"""
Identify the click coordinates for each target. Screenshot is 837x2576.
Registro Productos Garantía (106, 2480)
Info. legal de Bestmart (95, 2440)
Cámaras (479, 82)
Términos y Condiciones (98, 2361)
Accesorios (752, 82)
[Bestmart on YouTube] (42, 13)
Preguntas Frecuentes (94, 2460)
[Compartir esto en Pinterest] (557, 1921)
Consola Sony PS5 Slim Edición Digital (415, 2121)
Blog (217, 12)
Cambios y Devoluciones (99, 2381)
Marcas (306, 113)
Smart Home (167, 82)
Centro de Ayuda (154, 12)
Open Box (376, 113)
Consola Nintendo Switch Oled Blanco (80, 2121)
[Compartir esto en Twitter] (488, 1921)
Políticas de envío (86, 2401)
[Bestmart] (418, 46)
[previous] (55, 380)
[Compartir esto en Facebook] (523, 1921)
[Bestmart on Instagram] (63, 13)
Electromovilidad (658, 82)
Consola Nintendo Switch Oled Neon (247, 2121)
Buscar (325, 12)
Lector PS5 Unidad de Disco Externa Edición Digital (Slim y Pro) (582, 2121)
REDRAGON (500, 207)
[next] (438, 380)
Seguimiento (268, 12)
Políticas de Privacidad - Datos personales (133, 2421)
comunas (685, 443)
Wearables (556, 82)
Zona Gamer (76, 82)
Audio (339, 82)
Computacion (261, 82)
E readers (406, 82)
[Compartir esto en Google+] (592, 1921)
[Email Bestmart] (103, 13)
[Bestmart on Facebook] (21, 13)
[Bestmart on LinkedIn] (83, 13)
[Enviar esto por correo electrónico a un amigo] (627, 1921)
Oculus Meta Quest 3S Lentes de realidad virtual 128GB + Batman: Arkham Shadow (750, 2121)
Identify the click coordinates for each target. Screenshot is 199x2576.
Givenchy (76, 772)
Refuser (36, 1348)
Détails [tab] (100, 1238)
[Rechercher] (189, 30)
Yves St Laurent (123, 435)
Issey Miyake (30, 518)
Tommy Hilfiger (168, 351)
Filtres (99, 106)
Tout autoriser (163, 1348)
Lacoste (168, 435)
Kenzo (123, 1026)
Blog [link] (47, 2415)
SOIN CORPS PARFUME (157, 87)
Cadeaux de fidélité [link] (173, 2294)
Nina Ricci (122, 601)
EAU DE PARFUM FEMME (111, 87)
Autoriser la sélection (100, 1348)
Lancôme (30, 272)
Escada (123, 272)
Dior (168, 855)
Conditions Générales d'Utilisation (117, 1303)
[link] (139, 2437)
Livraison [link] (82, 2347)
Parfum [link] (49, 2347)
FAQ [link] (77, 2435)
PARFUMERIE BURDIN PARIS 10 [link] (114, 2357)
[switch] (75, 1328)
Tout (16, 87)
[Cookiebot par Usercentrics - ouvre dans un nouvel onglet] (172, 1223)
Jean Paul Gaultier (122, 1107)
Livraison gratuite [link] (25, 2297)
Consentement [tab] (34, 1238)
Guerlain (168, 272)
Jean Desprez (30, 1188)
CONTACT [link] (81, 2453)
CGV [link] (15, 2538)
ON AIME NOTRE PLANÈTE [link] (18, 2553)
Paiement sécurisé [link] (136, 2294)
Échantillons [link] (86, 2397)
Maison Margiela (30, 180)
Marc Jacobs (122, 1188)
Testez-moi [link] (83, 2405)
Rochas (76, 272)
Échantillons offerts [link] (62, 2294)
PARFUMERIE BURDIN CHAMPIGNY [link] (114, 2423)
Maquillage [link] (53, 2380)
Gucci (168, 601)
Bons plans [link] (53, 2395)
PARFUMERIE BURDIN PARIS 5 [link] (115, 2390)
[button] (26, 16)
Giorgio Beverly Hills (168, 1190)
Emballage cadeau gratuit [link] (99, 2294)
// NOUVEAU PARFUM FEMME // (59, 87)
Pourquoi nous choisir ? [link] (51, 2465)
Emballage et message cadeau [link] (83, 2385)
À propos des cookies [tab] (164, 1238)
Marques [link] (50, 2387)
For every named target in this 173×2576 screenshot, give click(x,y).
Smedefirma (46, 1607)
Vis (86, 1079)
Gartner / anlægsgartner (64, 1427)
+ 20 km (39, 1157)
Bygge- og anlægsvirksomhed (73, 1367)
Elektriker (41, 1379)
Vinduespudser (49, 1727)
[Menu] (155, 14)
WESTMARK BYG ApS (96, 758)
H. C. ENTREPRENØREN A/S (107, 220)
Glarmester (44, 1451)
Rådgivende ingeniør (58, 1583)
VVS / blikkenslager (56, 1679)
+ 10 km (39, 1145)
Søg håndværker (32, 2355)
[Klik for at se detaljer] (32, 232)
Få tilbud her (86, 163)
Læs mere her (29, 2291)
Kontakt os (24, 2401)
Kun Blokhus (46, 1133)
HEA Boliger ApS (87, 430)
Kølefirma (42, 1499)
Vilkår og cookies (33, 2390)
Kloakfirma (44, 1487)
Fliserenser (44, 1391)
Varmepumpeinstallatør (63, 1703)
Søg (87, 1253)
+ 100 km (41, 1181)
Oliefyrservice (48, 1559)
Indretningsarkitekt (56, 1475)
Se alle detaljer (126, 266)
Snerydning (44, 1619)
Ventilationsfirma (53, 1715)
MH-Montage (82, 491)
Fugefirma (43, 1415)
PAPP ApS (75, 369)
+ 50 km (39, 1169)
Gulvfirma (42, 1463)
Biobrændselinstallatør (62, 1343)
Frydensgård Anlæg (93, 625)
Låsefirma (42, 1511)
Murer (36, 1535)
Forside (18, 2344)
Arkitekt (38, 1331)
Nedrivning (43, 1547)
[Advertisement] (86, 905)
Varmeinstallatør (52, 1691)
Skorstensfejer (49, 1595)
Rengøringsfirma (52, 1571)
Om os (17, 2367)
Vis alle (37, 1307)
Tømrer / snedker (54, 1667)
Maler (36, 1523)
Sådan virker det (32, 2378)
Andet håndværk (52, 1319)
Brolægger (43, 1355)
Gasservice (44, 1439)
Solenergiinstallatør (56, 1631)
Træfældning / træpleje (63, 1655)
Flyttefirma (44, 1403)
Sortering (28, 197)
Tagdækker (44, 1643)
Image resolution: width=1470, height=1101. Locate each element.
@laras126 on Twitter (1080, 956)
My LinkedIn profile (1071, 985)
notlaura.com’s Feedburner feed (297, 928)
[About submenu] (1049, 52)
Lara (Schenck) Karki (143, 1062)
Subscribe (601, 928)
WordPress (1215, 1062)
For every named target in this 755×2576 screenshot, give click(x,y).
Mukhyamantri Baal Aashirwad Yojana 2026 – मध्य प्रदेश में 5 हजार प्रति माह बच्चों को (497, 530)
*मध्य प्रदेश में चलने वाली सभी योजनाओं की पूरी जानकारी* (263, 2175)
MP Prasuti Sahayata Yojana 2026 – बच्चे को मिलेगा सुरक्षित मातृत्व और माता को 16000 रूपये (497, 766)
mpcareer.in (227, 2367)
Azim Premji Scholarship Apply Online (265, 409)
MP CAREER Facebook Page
"""
▸ **WORK TO BE COMPLETED**
Over the whole of the material above, count the lines that contain the word "Compartir"; give only the number.

▸ **OUTPUT FOR THIS TASK**
4